(GIVEN INFORMATION begins)

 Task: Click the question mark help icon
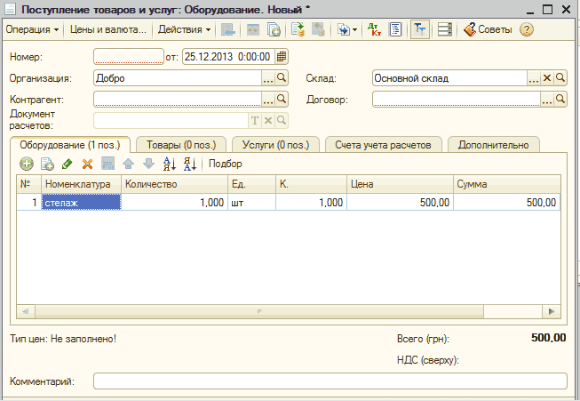point(527,29)
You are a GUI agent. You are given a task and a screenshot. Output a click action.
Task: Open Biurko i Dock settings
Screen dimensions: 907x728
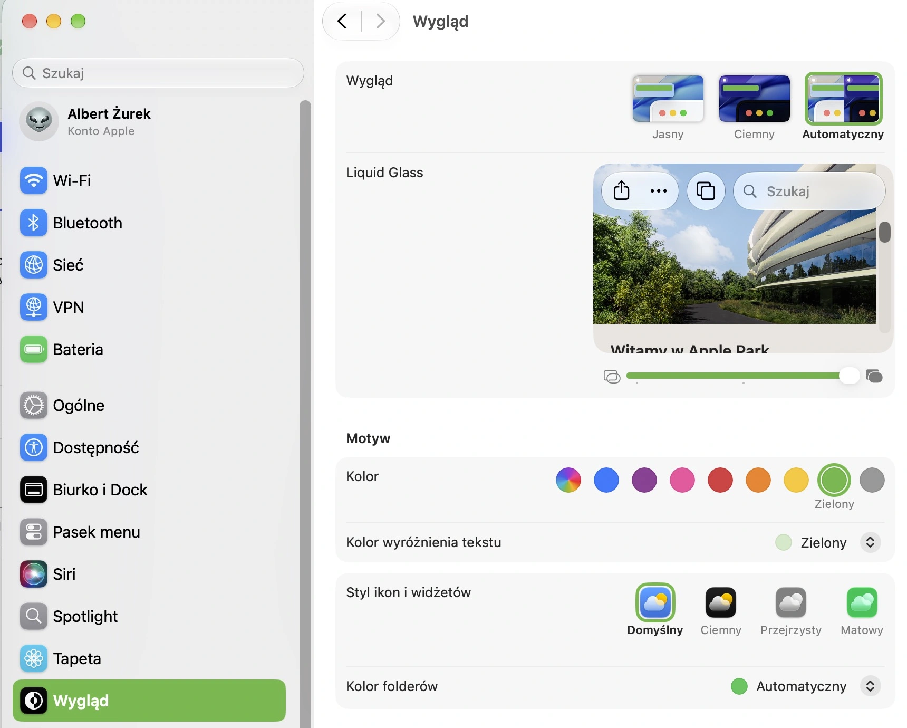coord(149,490)
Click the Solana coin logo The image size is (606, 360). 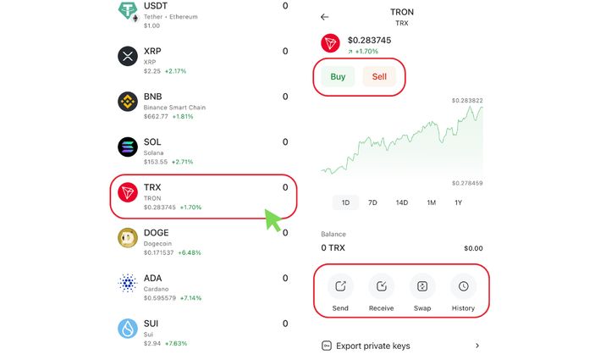point(128,147)
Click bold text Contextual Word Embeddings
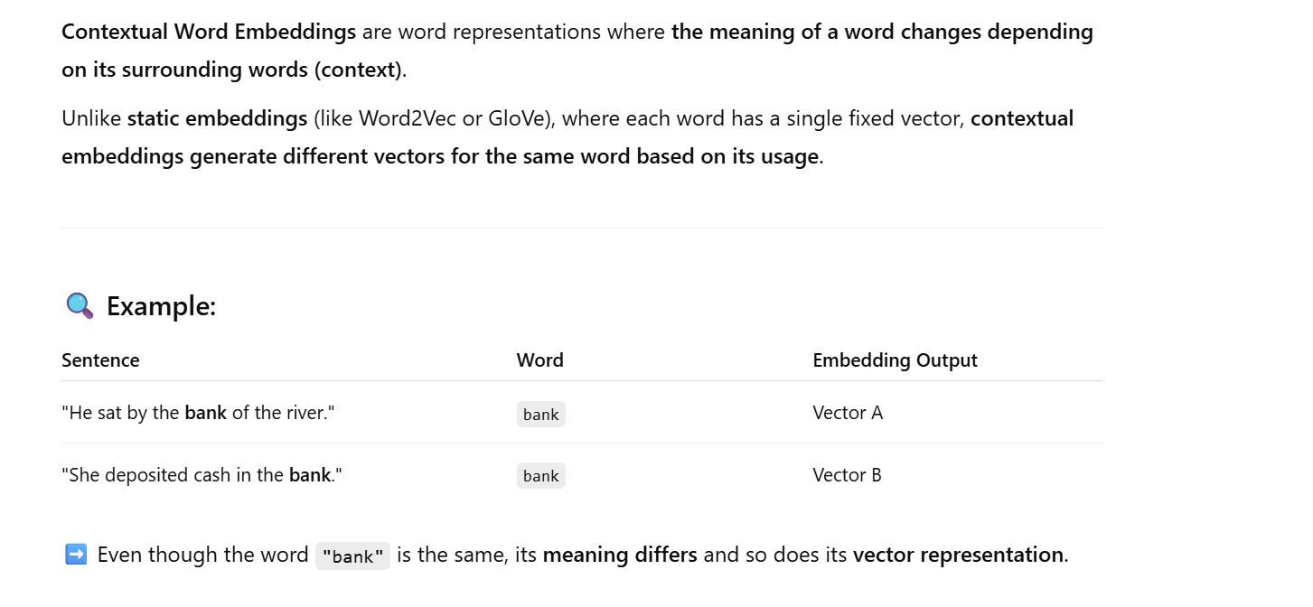This screenshot has height=607, width=1313. coord(209,33)
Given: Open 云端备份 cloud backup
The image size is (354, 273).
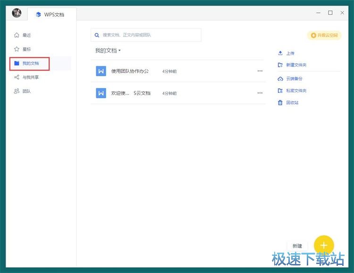Looking at the screenshot, I should [x=294, y=79].
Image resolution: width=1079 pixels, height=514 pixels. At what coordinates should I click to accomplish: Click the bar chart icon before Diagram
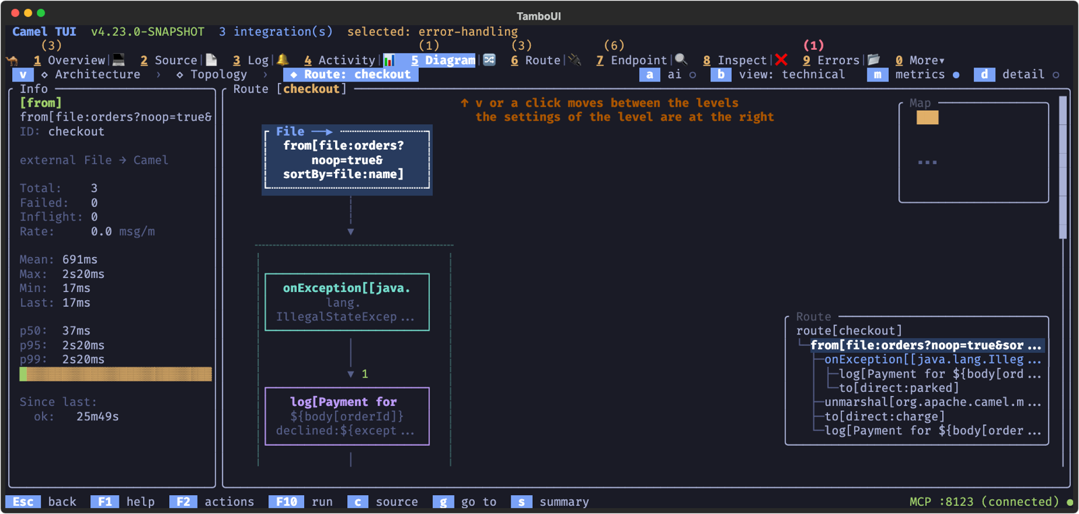[389, 60]
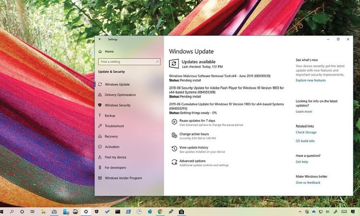Click the Advanced options gear icon
The width and height of the screenshot is (360, 216).
tap(174, 162)
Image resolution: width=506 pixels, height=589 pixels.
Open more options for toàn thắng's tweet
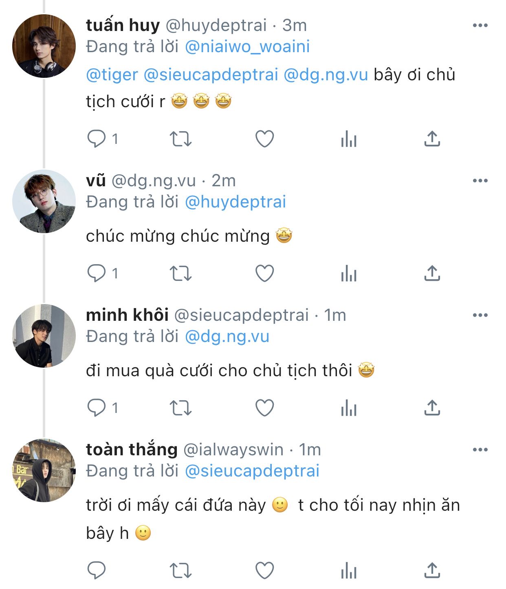click(480, 450)
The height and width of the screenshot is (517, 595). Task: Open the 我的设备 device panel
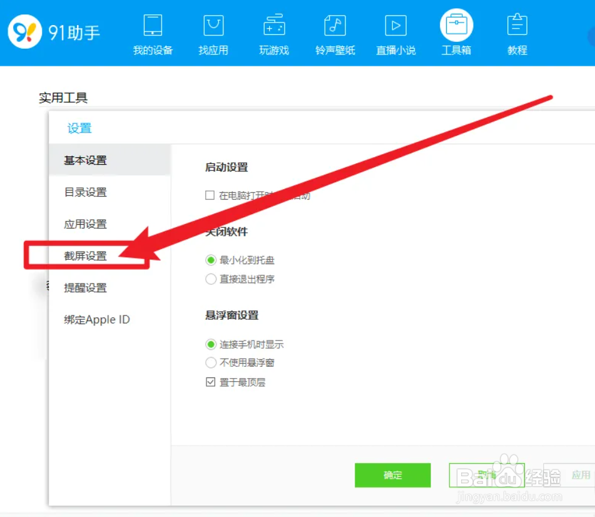pos(152,31)
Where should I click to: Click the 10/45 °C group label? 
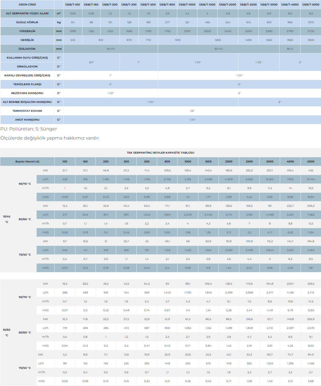6,219
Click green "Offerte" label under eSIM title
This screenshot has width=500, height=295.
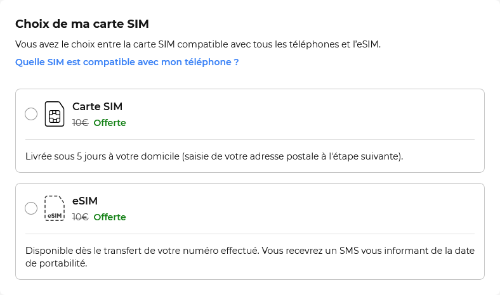110,217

(GIVEN INFORMATION ends)

TRY IT -
Beginning with the line that contains "Image resolution: width=506", repeat every remaining line of the data exactly, the last line included, and omit pictures.

EXERCISE OUTPUT -
Image resolution: width=506 pixels, height=589 pixels.
Open more options for toàn thắng's tweet
click(480, 450)
The height and width of the screenshot is (517, 595). Task: Open the 我的设备 device panel
pos(152,31)
Where should I click to: Click the 10/45 °C group label? 
6,219
Click green "Offerte" label under eSIM title
This screenshot has width=500, height=295.
110,217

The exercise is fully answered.